The demand for the NES Classic is still high enough that the things are going for over $200 on eBay, which suggests that Nintendo could keep these things on the market for a solid year and still see demand remain consistently high.
It doesn't help that joints like GameStop amp up the scarcity by bundling the system with a whole bunch of accessories no one wants (or that they kind of have to do that to make a profit on the hardware, since there isn't a way to sell games for it).
Nintendo of America CEO Reggie Fils-Aime says the company "[has] a lot going on right now and we don't have unlimited resources," which sounds hollow in the face of just how well these consoles perform.
I joked to a friend that I expect Nintendo's SNES Classic run to be a total of 17 consoles, sold exclusively at a Best Buy in Encino, at 4 a.m. But it doesn't feel like joking. Three months out, this system feels unobtainable. I don't trust Nintendo to make enough systems to fend off the scalpers and to let the greater public get access to the system. Instead, it'll be relegated to the hardest of the hardcore fans and those with the extra cash to spend on over-priced bundles and second-hand systems sold online.

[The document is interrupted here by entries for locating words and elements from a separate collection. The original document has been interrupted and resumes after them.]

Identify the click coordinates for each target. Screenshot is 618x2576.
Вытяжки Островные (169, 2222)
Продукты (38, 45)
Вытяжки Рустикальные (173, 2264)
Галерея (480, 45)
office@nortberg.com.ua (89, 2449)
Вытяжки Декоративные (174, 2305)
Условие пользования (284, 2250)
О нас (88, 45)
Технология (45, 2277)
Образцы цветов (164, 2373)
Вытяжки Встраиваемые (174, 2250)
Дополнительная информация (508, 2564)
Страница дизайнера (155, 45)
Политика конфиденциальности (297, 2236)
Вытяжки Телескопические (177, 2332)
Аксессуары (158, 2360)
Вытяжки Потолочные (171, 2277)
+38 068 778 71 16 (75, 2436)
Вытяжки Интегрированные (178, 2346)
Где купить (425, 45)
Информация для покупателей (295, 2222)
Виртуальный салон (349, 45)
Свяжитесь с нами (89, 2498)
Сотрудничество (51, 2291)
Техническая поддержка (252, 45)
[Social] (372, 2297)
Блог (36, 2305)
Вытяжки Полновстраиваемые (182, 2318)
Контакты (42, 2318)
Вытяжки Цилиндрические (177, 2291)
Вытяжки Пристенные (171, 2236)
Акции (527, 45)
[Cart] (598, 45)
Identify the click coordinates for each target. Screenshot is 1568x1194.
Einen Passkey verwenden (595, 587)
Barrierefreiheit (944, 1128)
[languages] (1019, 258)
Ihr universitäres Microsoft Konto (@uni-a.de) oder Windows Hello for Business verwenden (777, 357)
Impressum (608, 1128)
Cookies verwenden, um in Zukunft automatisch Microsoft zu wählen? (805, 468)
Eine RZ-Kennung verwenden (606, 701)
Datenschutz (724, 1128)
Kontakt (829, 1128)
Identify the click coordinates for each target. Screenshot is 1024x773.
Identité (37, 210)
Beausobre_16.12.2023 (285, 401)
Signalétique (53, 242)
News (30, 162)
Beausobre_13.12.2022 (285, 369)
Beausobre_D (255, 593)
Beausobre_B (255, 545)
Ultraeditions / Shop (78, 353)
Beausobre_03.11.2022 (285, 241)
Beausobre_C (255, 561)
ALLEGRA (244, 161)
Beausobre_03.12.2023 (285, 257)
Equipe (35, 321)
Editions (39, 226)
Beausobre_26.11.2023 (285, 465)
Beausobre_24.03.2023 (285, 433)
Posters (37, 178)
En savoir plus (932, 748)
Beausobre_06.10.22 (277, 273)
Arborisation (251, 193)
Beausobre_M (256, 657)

I want Nintendo to get this right. I want to play Earthbound and F-Zero, and to sit down with my girlfriend for a competitive game of Mario Kart. But Nintendo's track record says that someone like me, who can't wait in 4 a.m. lines, and thinks he should be able to walk into a store and buy the system, doesn't deserve one.
But hey – it comes with two controllers, and their cords are five feet long. That's a bit more than half-as-long as the original cords, instead of less than half. So maybe there's hope.